TAREA:
Continúa el texto sobre Piketty y la desigualdad de las rentas salariales a partir de su última oración.

TEXTO DE LA PÁGINA:

+-------+

La creación de la clase media de propietarios de capital que ya ha sido mencionada no parece que sea un obstáculo insalvable para este proceso, ya que el rendimiento del capital es mucho mayor cuanto mayor es la fortuna de que se trate. Piketty demuestra cómo el 4% o 5% de media de rendimiento de capital es eso, una media. Las mayores fortunas obtienen rendimientos anuales del 8% mientras que quienes tienen unos pocos miles de euros apenas obtienen ningún rendimiento por ello. De esta forma, el porcentaje del capital que acumularán los más ricos será cada vez mayor. Además hay que tener en cuenta que la capacidad de ahorro de las grandes fortunas implica que una parte significativa del rendimiento se reinvierte con lo que cada vez menos tendrán más.



Desigualdades en los salarios

De lo que se ha visto hasta ahora resulta que el futuro nos depara con bastante probabilidad la vuelta a una sociedad en la que las clases más pudientes estarán formadas por rentistas; pero esta es no es todavía la situación actual. La desaparición de los rentistas como consecuencia de la crisis de la primera mitad del siglo XX llevó a una sociedad en la que los rendimientos del trabajo superaron por primera vez en la historia a los del capital para aquellas personas con rendimientos más altos. Antes de la Primera Guerra Mundial los ingresos de capital eran los más relevantes para el 1% de la población con más ingresos. En 1932 la proporción de personas para los que la principal fuente de ingresos eran las rentas del capital había descendido al 0,5%. En la actualidad los rendimientos del trabajo son mayores que los rendimientos del capital para el 99.9% de la población. Tan solo el 0,1% más rico recibe una retribución mayor por el capital que por el trabajo (en un país como España, unas 40.000 personas). Esto no es solamente consecuencia de la disminución de la importancia de las rentas del capital por las razones ya explicadas (y que pueden revertirse como hemos visto), sino también por la aparición de los “supersalarios”, retribuciones exorbitantes para determinados profesionales normalmente vinculados a la gestión financiera y corporativa.
Por esta vía Piketty se adentra en el análisis de los salarios. Estrictamente el análisis específico de la forma en que se distribuyen las rentas salariales no debería ser objeto directo de estudio en una obra dedicada al capital; pero, evidentemente, todo esta relacionado en economía y, además, las aportaciones de Piketty sobre este tema son de las que más han llamado la atención.

El punto de partida de Piketty es mostrar cómo desde los años 70 ha ido aumentando progresivamente la desigualdad entre las rentas salariales. En concreto, en Estados Unidos el 10% de trabajadores con más ingresos recibían el 25% del total de los salarios (2,5 veces la media) mientras que en el año 2010 este mismo 10% recibía el 35% del total de los salarios (3,5 veces la media). Si consideramos tan solo el 1% de trabajadores con mayores salarios (o, mejor aún, el 0.1%) observamos que también se da este incremento en la apropiación de las rentas salariales. De hecho, tal como se ha adelantado, el proporcional aumento de ingresos de las personas con mayores ingresos se justifica básicamente por los aumentos salariales y no por el aumento de las rentas del capital.

+-------+

EXTRACTOS DE LÍNEAS:

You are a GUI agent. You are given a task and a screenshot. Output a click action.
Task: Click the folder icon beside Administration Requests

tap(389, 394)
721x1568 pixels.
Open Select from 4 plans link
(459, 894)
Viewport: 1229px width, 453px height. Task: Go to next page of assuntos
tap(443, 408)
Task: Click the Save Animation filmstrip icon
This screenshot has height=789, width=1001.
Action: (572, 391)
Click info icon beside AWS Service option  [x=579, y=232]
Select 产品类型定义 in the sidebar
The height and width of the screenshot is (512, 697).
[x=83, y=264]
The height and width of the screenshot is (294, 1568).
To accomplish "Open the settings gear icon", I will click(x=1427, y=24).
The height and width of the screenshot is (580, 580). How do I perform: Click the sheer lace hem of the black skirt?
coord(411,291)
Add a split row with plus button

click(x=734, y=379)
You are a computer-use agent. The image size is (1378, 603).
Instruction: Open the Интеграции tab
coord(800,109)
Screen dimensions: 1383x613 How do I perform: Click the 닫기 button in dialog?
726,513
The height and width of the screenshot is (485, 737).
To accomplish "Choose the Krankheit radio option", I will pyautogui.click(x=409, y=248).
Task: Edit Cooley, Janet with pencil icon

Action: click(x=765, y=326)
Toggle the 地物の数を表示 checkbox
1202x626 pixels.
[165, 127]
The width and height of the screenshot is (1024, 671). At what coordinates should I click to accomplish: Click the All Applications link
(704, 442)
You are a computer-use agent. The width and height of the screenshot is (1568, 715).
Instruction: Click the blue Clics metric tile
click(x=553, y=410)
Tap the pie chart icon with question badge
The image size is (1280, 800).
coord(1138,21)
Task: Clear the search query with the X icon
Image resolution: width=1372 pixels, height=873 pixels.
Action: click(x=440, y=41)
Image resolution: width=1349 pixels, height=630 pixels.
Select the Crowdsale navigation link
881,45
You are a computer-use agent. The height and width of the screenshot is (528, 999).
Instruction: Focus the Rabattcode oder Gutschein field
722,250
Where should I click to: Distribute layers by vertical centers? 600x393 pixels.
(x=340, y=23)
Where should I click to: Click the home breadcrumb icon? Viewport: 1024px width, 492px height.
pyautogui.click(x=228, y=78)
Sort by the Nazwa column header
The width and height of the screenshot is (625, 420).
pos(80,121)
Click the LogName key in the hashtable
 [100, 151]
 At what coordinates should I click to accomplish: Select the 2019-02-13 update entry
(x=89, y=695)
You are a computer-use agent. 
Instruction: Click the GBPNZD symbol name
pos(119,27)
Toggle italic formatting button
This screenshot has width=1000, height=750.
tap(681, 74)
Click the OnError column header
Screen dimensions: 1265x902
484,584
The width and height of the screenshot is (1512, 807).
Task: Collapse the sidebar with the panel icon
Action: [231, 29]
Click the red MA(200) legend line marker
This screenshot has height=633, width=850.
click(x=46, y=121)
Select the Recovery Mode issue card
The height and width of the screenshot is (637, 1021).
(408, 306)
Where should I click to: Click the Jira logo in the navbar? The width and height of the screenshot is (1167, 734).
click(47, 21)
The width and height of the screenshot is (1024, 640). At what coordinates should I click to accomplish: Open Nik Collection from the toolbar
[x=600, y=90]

+-------+

RESPUESTA A CONTINUACIÓN:
Este desequilibrio en los salarios ha de ser explicado y justificado. Adelanto que éste es el punto del libro de Piketty sobre el que tengo más dudas, ya que creo que hace una buena crítica (aunque no frontal) a las tradicionales justificaciones de los desequilibrios salariales, pero sin llegar a aportar una explicación realmente convincente del fenómeno.
Por comenzar con las crítica a las explicaciones tradicionales, hemos de partir de la teoría tradicional sobre la determinación del salario, aquella que pretende que el salario viene fijado por la productividad marginal del trabajador; esto es, por lo que su trabajo contribuye al beneficio de la empresa. A partir de ahí se supone que los trabajadores con las mayores habilidades y conocimientos, los mejor formados, contribuyen en mayor medida al beneficio de la empresa y, por tanto, reciben unos mejores salarios.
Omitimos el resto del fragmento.